Instructions to follow =>
Retype the lines of the material below, exactly and only, from the one containing "Select the Red tag" through the last line, with pictures left out.
(Material for this exercise begins)
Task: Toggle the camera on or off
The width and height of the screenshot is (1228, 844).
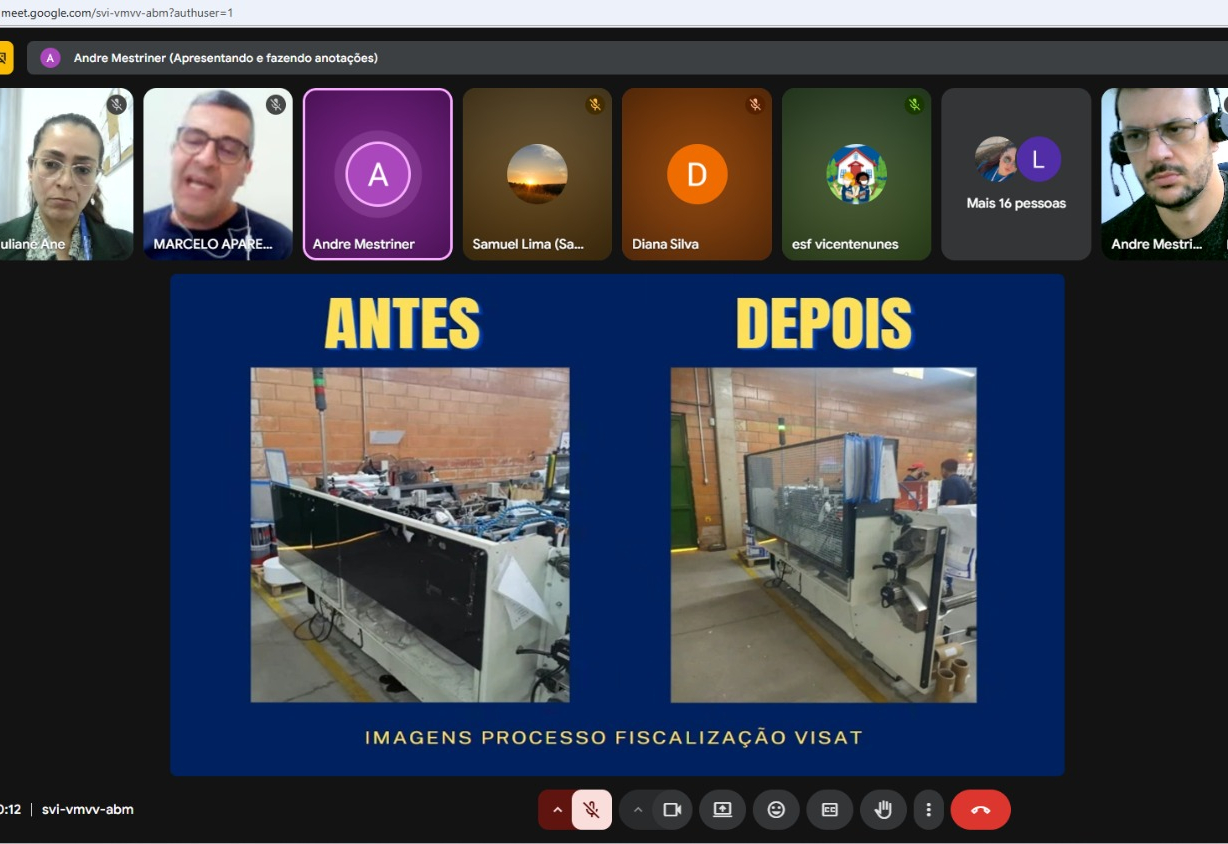Action: pyautogui.click(x=672, y=810)
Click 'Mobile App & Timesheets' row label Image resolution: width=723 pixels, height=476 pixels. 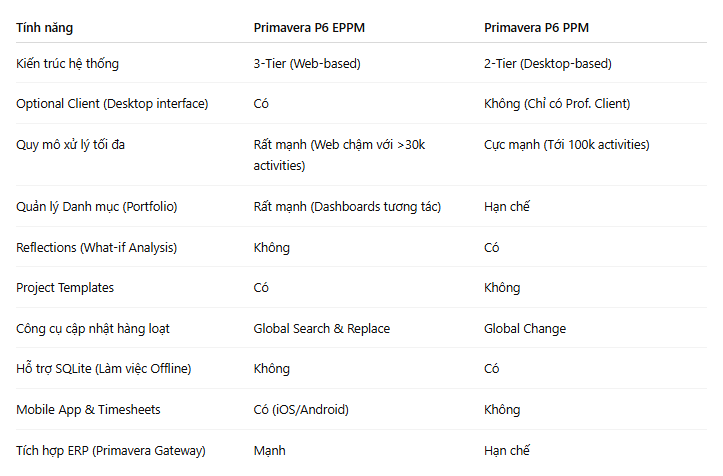pyautogui.click(x=88, y=409)
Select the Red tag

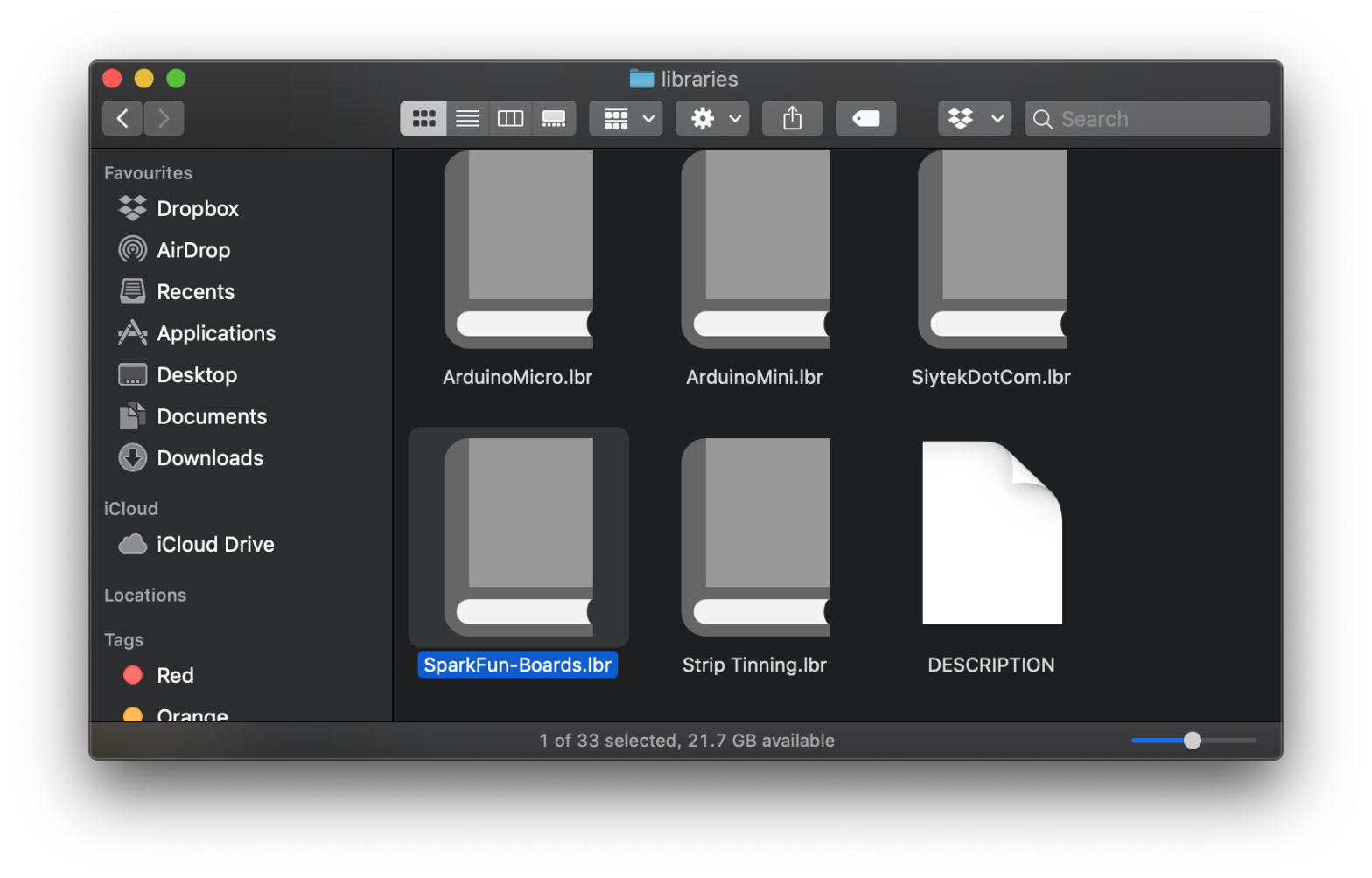coord(174,675)
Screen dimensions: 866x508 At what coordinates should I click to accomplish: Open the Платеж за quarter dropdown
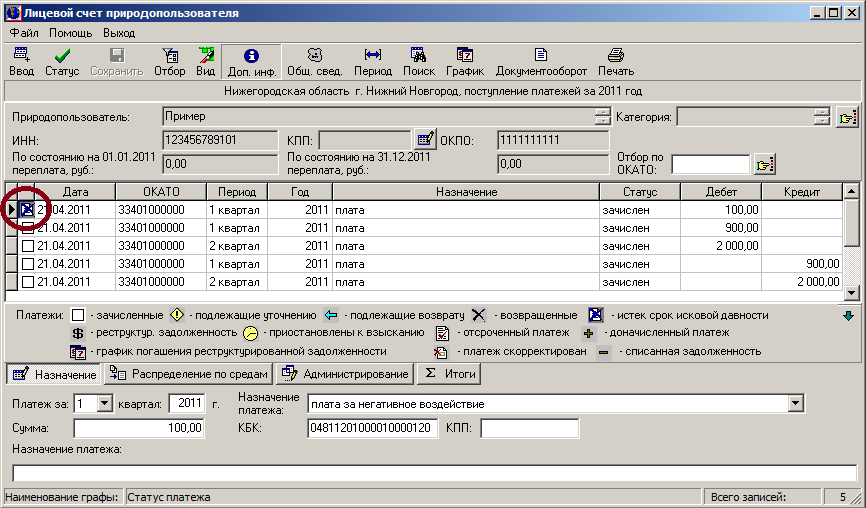pyautogui.click(x=105, y=403)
(Material for this exercise ends)
Exercise result =>
Select the Red tag

coord(174,675)
Screen dimensions: 866x508 At what coordinates should I click to accomplish: Open the Платеж за quarter dropdown
pyautogui.click(x=105, y=403)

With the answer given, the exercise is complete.